#### [What the exercise asks]
Reproduce every line of the material below with no changes.

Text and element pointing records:
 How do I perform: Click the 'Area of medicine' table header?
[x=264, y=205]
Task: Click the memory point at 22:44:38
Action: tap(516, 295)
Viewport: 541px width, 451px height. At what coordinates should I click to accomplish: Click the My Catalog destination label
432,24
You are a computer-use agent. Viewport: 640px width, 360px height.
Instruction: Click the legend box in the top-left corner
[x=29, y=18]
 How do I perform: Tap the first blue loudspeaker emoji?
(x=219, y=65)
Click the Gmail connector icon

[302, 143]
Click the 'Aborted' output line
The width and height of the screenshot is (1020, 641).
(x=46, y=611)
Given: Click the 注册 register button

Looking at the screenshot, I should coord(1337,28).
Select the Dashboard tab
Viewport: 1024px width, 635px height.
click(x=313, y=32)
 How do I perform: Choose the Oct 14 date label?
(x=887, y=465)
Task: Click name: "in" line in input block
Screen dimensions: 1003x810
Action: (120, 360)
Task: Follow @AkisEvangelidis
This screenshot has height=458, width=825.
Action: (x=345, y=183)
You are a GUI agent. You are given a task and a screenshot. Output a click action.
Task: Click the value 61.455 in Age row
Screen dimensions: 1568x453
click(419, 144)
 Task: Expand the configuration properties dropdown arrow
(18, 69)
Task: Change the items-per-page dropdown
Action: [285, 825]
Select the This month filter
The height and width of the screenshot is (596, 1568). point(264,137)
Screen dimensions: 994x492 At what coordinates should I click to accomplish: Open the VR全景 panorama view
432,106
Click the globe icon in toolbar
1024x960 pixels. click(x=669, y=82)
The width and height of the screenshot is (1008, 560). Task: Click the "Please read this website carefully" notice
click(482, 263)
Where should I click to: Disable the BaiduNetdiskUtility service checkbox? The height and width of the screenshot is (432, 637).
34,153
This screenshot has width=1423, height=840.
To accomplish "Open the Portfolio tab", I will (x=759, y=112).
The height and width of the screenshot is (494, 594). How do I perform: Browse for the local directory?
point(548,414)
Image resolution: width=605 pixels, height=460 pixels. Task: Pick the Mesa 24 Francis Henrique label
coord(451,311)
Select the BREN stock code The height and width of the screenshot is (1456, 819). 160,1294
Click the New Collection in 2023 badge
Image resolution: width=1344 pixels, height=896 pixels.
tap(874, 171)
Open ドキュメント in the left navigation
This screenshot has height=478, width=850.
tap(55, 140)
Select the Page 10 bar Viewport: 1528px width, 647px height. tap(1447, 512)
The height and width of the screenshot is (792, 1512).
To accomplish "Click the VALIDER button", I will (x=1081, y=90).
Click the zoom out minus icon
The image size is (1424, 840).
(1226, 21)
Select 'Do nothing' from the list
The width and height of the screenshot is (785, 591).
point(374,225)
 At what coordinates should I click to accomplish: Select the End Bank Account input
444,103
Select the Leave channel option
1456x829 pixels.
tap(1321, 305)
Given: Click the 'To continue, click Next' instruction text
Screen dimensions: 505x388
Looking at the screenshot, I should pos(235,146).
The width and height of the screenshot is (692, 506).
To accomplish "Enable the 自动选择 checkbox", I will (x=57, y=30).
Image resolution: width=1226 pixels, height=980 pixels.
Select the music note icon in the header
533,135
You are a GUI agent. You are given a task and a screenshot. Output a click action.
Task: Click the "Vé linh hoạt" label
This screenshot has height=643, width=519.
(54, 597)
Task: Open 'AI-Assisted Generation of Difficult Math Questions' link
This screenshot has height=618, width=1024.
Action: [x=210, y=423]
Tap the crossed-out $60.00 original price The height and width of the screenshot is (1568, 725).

#### [Solved problem]
 How do I perform: Click the 'Area of medicine' table header?
[x=264, y=205]
Task: Click the memory point at 22:44:38
Action: tap(516, 295)
Viewport: 541px width, 451px height. At what coordinates should I click to accomplish: Click the My Catalog destination label
432,24
You are a computer-use agent. Viewport: 640px width, 360px height.
Instruction: Click the legend box in the top-left corner
[x=29, y=18]
 How do I perform: Tap the first blue loudspeaker emoji?
(x=219, y=65)
Click the Gmail connector icon

[302, 143]
Click the 'Aborted' output line
The width and height of the screenshot is (1020, 641).
(x=46, y=611)
Given: Click the 注册 register button

Looking at the screenshot, I should coord(1337,28).
Select the Dashboard tab
Viewport: 1024px width, 635px height.
click(x=313, y=32)
 How do I perform: Choose the Oct 14 date label?
(x=887, y=465)
Task: Click name: "in" line in input block
Screen dimensions: 1003x810
Action: (120, 360)
Task: Follow @AkisEvangelidis
This screenshot has height=458, width=825.
Action: (x=345, y=183)
You are a GUI agent. You are given a task and a screenshot. Output a click action.
Task: Click the value 61.455 in Age row
Screen dimensions: 1568x453
click(419, 144)
 Task: Expand the configuration properties dropdown arrow
(18, 69)
Task: Change the items-per-page dropdown
Action: [285, 825]
Select the This month filter
The height and width of the screenshot is (596, 1568). point(264,137)
Screen dimensions: 994x492 At what coordinates should I click to accomplish: Open the VR全景 panorama view
432,106
Click the globe icon in toolbar
1024x960 pixels. click(x=669, y=82)
The width and height of the screenshot is (1008, 560). Task: Click the "Please read this website carefully" notice
click(482, 263)
Where should I click to: Disable the BaiduNetdiskUtility service checkbox? The height and width of the screenshot is (432, 637).
34,153
This screenshot has width=1423, height=840.
To accomplish "Open the Portfolio tab", I will (x=759, y=112).
The height and width of the screenshot is (494, 594). How do I perform: Browse for the local directory?
point(548,414)
Image resolution: width=605 pixels, height=460 pixels. Task: Pick the Mesa 24 Francis Henrique label
coord(451,311)
Select the BREN stock code The height and width of the screenshot is (1456, 819). 160,1294
Click the New Collection in 2023 badge
Image resolution: width=1344 pixels, height=896 pixels.
tap(874, 171)
Open ドキュメント in the left navigation
This screenshot has height=478, width=850.
tap(55, 140)
Select the Page 10 bar Viewport: 1528px width, 647px height. tap(1447, 512)
The height and width of the screenshot is (792, 1512).
To accomplish "Click the VALIDER button", I will (x=1081, y=90).
Click the zoom out minus icon
The image size is (1424, 840).
(1226, 21)
Select 'Do nothing' from the list
The width and height of the screenshot is (785, 591).
point(374,225)
 At what coordinates should I click to accomplish: Select the End Bank Account input
444,103
Select the Leave channel option
1456x829 pixels.
tap(1321, 305)
Given: Click the 'To continue, click Next' instruction text
Screen dimensions: 505x388
Looking at the screenshot, I should pos(235,146).
The width and height of the screenshot is (692, 506).
To accomplish "Enable the 自动选择 checkbox", I will (x=57, y=30).
Image resolution: width=1226 pixels, height=980 pixels.
Select the music note icon in the header
533,135
You are a GUI agent. You are given a task and a screenshot. Output a click action.
Task: Click the "Vé linh hoạt" label
This screenshot has height=643, width=519.
(54, 597)
Task: Open 'AI-Assisted Generation of Difficult Math Questions' link
This screenshot has height=618, width=1024.
Action: [x=210, y=423]
Tap the crossed-out $60.00 original price The height and width of the screenshot is (1568, 725).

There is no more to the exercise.